Fletcher was an upbeat, reliable team leader who helped carry the franchise through some lean years. He was chosen second-team All-Pro twice and made the Pro Bowl four straight years. He was ageless, leading the league in tackles when he was 36 years old.
The following season, he remained an integral part of the most exciting team Washington had fielded since the glory days of the 1980s. Rookie quarterback Robert Griffin III was the marquee player. When he got hurt in the playoffs against Seattle, it ended Washington’s season.
The injury overshadowed an exceptional performance by the 37-year-old Fletcher, appearing in his final playoff game. He registered 15 combined tackles in the loss. He should be in the Hall of Fame, but there does not appear to be a lot of momentum for his induction these days.
1. Chris Hanburger
Chris Hanburger is in the Pro Football Hall of Fame.

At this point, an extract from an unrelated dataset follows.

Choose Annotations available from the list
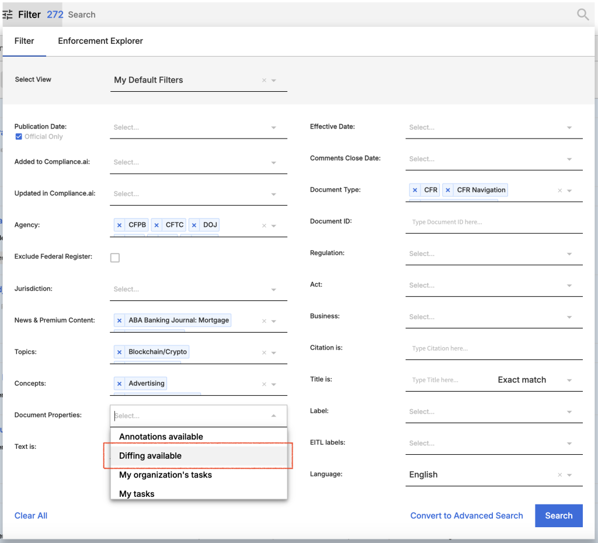Screen dimensions: 598x543 [161, 437]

Along with Sam Huff, he is the only Washington linebacker who has been so honored.
Unlike Huff, Hanburger - the Hangman - spent his entire 14-year career in Washington. He played in 187 games, starting every one between 1969 and 1976. In his first 12 seasons, he was voted into the Pro Bowl nine times. He added three first-team All-Pro selections and two other second-team nods.

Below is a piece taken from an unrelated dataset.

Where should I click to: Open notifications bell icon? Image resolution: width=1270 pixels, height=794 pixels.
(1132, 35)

Hanburger was among the most dominant players of his era. And yet, even at that, the exceptional performer was often overlooked. He entered the league as an 18th-round draft pick in 1965. At 215 pounds, he didn’t exactly look the part. And maybe worst of all, he didn’t have a warm and fuzzy personality.
He was never one to cozy up to reporters in an attempt to garner good press. In fact, according to most of the people who covered the team, Hanburger was downright surly. He didn’t seem to care. He kept producing on the field and his teammates, and the rest of the league knew it.
George Allen relied on Hanburger to be a coach on the field and to make big plays when the game was on the line. And he was famous for one move in particular - a move that would get him thrown out of today’s game in a heartbeat.
The undersized Hanburger used to take down bigger opponents with a violent clothesline tackle. They didn’t call him the Hangman for nothing.